- [TO DO]: Your job is to set down the stretch of entries that opens with the line containing "Live Blackjack (1244, 784)" and closes with the line containing "Pokker reeglid (1395, 815)". Keep both end lines, copy each exactly, and add nothing.

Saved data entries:
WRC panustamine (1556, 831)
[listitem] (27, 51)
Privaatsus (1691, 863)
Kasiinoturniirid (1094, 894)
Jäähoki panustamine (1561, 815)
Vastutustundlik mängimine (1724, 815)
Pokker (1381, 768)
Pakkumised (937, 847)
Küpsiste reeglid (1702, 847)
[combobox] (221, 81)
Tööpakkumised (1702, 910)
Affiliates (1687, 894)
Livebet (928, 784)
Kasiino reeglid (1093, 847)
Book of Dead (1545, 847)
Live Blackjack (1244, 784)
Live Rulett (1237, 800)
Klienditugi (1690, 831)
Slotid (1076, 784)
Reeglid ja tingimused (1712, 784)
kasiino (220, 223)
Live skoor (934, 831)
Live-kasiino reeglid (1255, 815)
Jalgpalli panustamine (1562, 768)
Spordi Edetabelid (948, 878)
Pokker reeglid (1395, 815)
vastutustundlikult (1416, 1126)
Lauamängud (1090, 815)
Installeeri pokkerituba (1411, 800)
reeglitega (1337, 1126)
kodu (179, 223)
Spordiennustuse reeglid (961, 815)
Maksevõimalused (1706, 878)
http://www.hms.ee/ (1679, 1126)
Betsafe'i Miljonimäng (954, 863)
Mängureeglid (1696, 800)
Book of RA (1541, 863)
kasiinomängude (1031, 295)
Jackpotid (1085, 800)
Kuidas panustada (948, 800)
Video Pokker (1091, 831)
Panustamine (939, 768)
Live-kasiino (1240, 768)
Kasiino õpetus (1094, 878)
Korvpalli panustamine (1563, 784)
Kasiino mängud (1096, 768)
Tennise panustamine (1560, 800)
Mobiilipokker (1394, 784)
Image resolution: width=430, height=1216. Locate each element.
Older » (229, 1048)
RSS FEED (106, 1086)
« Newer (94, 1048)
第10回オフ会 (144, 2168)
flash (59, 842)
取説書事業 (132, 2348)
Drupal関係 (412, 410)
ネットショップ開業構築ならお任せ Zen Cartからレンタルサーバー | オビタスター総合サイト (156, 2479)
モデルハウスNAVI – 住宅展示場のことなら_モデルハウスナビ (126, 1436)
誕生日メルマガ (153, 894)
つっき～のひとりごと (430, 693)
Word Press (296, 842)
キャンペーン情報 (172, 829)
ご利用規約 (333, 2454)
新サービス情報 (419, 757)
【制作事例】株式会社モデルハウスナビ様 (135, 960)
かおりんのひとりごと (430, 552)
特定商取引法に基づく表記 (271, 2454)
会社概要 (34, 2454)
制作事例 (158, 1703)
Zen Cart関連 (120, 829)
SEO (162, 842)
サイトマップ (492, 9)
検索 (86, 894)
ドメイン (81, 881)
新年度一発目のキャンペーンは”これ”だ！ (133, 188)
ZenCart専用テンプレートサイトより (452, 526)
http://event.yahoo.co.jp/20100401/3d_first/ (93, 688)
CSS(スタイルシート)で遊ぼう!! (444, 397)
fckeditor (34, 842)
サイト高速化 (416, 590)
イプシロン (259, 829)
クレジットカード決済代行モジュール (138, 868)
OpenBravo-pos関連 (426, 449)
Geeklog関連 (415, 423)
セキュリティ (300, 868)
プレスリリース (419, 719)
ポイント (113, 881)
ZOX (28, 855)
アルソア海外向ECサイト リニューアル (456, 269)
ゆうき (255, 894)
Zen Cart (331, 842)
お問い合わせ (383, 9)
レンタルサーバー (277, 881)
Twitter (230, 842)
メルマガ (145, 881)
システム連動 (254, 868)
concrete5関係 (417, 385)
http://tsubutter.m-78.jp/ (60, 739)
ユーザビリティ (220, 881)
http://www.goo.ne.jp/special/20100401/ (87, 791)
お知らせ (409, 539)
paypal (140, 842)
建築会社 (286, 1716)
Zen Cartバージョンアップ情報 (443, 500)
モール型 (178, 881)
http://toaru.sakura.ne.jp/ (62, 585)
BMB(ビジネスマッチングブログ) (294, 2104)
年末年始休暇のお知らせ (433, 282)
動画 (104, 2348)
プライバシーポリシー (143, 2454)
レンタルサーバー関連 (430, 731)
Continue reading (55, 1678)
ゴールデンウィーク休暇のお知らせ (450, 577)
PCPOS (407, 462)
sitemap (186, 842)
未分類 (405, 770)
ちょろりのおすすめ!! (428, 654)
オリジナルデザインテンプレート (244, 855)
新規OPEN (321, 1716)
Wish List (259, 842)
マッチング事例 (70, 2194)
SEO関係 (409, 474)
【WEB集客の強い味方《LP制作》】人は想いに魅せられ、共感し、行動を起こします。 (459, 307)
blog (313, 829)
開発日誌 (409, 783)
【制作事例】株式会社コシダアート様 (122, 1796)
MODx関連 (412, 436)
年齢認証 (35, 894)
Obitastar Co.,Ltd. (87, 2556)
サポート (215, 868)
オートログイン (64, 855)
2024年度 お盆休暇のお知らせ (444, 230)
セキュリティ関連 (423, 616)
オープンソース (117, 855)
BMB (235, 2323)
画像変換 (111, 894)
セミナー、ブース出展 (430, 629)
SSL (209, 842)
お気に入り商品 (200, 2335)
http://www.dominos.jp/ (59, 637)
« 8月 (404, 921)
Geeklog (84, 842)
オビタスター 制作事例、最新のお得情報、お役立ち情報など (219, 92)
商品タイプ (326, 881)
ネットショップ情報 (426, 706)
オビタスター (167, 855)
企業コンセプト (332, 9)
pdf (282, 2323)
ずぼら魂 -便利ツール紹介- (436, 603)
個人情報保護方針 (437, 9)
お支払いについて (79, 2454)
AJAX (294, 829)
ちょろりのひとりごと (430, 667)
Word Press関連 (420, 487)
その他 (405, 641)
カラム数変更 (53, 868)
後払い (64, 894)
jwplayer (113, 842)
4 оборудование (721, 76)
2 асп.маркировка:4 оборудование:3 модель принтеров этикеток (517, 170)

- [PROBLEM SOLUTION]:
Live Blackjack (1244, 784)
Live Rulett (1237, 800)
Klienditugi (1690, 831)
Slotid (1076, 784)
Reeglid ja tingimused (1712, 784)
kasiino (220, 223)
Live skoor (934, 831)
Live-kasiino reeglid (1255, 815)
Jalgpalli panustamine (1562, 768)
Spordi Edetabelid (948, 878)
Pokker reeglid (1395, 815)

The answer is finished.